I have never understood people who do not like to pay income taxes and estate taxes. It makes little sense to live in a society that provides roads, bridges, control towers for airplanes, a postal service, police and fire services, a national park system and a number of agencies designed to protect the public from insentient entities that have no conscience (such as commercial corporations), without being willing to pay for them. The only time I feel unhappy about paying taxes is when a disproportionate amount of it is spent on things I do not find necessary or useful. The 2009 tax year was one in which I found myself unhappy at how most of my tax dollars were being spent. The following table offers a summary. (The source is The Friends Committee on National Legislation website.

PercentageCategoryExplanation
33% Military 24% of the 2009 budget is for the Pentagon's budget of $767,463,000,000, 6% is paying interest on past deficits, and 3% goes to veterans affairs.
27% Economic stimulation 26% of the 2009 budget went toward bailouts of corporations that were deemed “too big to fail,”and 1% went to such things as job training and various social programs aimed at keeping the economy vibrant or helping those who were suffering because the economy was not vibrant.
17% Health care This covers the budgets for Medicaid, medical research sponsored by the NIH, centers for disease control, public health programs, and Indian health programs. This budget does not include the budget for Medicare, which is not funded through tax moneys but rather through trust funds.
11% Responding to poverty Budget for providing food, housing, utilties, and educational programs to people who need public assistance.
9% General government expenses 7% of the 2009 budget goes to paying the interest on previous deficit spending in civilian programs, and the rest goes to funding the Congress, the judiciary system, the Department of Justice, the Department of Homeland Security, the IRS, and
the Treasury.
2% Science Scientific and environmental research, environmental protection, NASA, the national park and national forest system, oceanic research, atmospheric research, and most departments within the Department of the Interior.
1% Diplomacy The budget of the Stae Department, support of the United Nations, the cost of maintaining embassies and consolates, support for the Agency for International Development, and all non-military foreign aid.

Several aspects of this budgetary information captures my attention.

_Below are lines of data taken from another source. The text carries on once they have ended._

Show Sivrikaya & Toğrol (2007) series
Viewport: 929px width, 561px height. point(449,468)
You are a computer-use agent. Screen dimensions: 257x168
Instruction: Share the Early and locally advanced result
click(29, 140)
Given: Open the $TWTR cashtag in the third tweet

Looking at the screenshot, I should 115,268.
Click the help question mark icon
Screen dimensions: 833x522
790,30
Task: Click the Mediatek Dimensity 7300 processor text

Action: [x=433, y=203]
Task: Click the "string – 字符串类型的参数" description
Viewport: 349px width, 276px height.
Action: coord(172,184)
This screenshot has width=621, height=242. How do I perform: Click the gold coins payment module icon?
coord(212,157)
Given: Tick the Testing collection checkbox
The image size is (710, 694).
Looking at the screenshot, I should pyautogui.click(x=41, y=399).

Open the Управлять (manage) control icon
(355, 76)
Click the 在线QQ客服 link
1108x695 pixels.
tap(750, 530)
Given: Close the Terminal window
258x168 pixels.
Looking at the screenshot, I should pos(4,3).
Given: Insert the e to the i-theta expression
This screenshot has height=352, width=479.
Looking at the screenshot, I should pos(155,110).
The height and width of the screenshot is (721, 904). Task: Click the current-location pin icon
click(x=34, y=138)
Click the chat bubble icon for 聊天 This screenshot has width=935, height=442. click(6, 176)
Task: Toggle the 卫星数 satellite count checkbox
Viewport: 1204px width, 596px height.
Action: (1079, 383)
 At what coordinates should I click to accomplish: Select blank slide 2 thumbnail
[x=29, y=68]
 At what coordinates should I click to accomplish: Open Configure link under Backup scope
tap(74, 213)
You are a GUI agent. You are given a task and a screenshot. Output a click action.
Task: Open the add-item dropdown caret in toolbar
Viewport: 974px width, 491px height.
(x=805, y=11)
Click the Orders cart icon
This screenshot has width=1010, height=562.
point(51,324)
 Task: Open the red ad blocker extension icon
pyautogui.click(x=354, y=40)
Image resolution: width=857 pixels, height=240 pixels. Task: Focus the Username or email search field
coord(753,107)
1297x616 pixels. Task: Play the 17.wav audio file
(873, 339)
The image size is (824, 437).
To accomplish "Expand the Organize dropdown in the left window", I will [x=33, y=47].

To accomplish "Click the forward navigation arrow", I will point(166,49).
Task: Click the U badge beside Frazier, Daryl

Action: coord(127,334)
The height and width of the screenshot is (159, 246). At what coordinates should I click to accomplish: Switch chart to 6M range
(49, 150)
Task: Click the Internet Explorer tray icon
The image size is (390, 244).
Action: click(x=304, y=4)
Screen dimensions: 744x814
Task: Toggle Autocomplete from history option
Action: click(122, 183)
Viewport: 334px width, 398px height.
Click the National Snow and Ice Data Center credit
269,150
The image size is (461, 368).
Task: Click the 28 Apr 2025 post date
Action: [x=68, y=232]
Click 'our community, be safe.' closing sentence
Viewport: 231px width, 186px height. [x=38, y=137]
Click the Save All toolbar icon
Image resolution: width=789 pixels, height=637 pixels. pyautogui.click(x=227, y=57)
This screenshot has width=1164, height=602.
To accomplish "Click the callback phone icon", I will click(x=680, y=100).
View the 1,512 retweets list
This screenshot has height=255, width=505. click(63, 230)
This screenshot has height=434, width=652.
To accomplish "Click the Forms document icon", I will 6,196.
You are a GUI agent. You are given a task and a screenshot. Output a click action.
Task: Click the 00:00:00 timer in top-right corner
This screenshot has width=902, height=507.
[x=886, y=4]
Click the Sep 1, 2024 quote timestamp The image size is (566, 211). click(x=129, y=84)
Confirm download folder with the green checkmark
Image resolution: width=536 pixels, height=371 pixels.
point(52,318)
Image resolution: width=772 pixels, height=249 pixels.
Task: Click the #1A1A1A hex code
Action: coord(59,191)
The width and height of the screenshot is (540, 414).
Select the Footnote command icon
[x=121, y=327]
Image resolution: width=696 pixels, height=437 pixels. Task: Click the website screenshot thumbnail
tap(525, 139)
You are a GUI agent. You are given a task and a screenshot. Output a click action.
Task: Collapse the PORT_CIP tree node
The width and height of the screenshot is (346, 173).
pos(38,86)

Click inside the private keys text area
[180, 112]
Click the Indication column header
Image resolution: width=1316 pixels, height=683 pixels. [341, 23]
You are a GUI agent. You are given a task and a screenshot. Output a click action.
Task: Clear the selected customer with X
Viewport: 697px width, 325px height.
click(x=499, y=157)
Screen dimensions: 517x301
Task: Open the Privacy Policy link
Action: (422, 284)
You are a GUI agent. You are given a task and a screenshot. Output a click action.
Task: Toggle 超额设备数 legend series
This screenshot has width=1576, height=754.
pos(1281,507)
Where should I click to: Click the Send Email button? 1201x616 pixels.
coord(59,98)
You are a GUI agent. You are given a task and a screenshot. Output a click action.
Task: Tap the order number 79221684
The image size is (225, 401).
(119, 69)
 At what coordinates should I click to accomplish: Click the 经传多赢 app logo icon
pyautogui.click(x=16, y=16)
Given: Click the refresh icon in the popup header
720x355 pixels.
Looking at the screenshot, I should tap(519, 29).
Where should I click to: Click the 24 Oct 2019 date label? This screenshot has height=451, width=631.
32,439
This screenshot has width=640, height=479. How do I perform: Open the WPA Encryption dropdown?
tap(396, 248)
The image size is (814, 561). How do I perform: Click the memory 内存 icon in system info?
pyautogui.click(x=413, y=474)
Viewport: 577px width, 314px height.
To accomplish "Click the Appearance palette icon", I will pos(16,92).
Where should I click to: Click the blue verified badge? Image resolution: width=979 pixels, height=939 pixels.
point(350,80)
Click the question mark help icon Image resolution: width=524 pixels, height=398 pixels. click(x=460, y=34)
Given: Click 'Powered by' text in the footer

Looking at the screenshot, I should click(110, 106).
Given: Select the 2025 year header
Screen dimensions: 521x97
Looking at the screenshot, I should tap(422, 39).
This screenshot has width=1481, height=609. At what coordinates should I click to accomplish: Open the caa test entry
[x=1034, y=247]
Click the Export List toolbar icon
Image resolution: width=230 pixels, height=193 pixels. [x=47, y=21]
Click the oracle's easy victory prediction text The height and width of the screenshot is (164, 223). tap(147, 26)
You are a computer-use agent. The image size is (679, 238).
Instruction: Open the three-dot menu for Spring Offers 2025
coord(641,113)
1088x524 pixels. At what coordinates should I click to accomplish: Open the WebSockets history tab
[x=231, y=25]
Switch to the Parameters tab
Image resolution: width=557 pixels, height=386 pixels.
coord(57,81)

  • If one adds the interest paid on past borrowing for military expenditures and the interest paid on past borrowing for civilian expenditures, it turns out that 13% of the tax money that is collected from Americans is paying for past debts. Given that the federal budget for 2009 was $3,184,888,000,000, this means that some $4,140,355,440,000 went to servicing past debts.
  • The percentage of the 2009 budget for the Pentagon was lower (33%) than in 2008 (43%), but the actual amount ($1,039,531,000,000) was higher than in 2008. The president's recently proposed budget call for a significant increase in military spending, which should bring the percentage back up to 39%. The reason the pecentage amount of the total budget spent on military was lower in 2009 was that an extraordinary appropriation was made for bailing out financial institutions that were “too big to fail.”
  • The combined cost of maintaining the three branches of government is relatively modest. What is expensive is the decisions that America's elected and appointed officials make. While I would be perfectly happy if 5% of my tax dollars went to the military, I am not at all in favor of the 28% that is spent to invade and occupy foreign countries, maintain military bases in more than 130 countries, and maintain and guard an obsolete nuclear arsenal and an arsenal of illegal chemical and biological weapons. So 28 cents of every tax dollar collected from me is going to military expenses I do not approve, and another 26 cents in 2009 helped pay for a bailout of financial instituions that were being rewarded for unprecedented degrees of greed and stupidity, while the victims of the policies of those institutions received almost nothing. That is a total of 54 cents of every dollar I paid in taxes going toward enterprises I consider foolishly wasteful. I would be happier if 54% of my tax dollars paid for reducing domestic poverty, funding education and science, supporting the UN and giving non-military aid to foreign countries and paying for a single-payer government-run health-care system that provided basic medical insurance to everyone in the United States, including visitors from foreign countries.

Although I am probably slightly to the left of some members of the Tea Party movement, I agree with their claim that government spending is out of control and that neither political party is serving the interests of the majority of Americans. A nuclear arsenal is not in anyone's interest, nor are all the bombers and fighter jets and helicopters parked in American airbases around the world, nor are stimulus packages paid to American auto manufacturers that have consistently built oversized fuel-inefficient vehicles and to financial institutions that grant mortgages to people who cannot afford them and lend money to poor people at usurious rates of interest. But unlike those who like the Tea Party, I do not think the answer is to reduce the size of government. It is not less government that Americans need, but good government. That has been in very short supply for as long as I have been alive. But it is never too late to try to achieve it.